Manufacturing surface-defect detection (NAMRC/MSEC 2025)

The problem

Surface-defect detection on production lines wants three things at once: high recall for small defects, sub-50 ms inference on inexpensive edge hardware, and robustness to changes in lighting and fixturing that no one on the line has time to recalibrate.

Off-the-shelf vision-model pipelines hit one or two of the three at a time. They were either accurate and slow, or fast and brittle to a lighting shift.

What I built

A hybrid pipeline that prepends classical feature extraction to a small CNN, both running on a Jetson Nano:

• Classical front-end: edge density, local contrast, and a fast Gabor-filter response, computed in OpenCV.
• CNN back-end: a compact 4-block convnet (~1.2M params) fine-tuned on ~12K labeled patches across six defect classes plus a clean class.
• Inference: ONNX Runtime with the OpenVINO execution provider, batched at the line’s frame rate.

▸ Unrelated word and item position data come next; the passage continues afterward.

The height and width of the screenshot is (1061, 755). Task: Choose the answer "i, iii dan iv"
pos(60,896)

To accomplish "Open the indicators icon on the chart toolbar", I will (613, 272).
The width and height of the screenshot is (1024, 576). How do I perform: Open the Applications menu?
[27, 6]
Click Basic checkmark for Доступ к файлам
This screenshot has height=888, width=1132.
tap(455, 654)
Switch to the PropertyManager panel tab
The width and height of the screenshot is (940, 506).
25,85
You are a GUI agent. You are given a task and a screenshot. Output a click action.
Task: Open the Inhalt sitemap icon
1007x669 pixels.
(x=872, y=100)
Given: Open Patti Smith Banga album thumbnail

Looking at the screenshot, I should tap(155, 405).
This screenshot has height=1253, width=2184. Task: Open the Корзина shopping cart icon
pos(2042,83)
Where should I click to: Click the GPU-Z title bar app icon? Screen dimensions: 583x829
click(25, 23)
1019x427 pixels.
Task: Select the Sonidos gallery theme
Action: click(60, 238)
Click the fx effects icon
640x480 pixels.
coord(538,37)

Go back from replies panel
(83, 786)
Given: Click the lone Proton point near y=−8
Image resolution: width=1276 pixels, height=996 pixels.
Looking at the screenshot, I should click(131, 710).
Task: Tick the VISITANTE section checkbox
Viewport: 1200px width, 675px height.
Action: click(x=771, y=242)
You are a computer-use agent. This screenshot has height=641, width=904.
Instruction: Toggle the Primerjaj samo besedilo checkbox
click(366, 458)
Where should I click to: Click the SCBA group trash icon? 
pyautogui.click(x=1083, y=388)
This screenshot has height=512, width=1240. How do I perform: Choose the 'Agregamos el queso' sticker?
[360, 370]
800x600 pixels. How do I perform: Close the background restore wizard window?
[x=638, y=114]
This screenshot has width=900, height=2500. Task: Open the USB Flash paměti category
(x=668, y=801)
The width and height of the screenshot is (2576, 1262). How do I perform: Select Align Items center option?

The classical features served two purposes. They focused the CNN on patches with non-trivial structure (cutting input volume), and they were used at the loss level during training as auxiliary targets, which improved generalization to unseen lighting conditions.

What changed because of it

• Inference latency: 24 ms p99 on Jetson Nano, well inside the 50 ms budget.
• Recall for the smallest defect class +11 percentage points vs. a strong CNN-only baseline of the same parameter count.
• Robustness to a controlled lighting-shift test: AUC dropped 0.04 (vs. 0.18 for the CNN-only baseline).
• Published as a peer-reviewed paper at the joint NAMRC/MSEC 2025 manufacturing-engineering conference.

What I learned

Classical CV is not legacy. Hand-designed features, used carefully, can dramatically reduce the data and compute needed to make a deep model robust. The interesting research question is rarely “can we make the model bigger” — it’s “where can we substitute a cheaper, better-understood signal.”